**Required action:** Transcribe all records exactly.

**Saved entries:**
□ □ □ □ □ □ □

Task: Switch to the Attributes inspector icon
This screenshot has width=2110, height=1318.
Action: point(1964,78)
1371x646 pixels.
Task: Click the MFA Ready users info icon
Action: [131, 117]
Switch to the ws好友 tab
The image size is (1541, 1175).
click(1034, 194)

□ □ □ □ □ □ □

**Exercise answer:**
Task: Switch to the Attributes inspector icon
This screenshot has width=2110, height=1318.
Action: point(1964,78)
1371x646 pixels.
Task: Click the MFA Ready users info icon
Action: [131, 117]
Switch to the ws好友 tab
The image size is (1541, 1175).
click(1034, 194)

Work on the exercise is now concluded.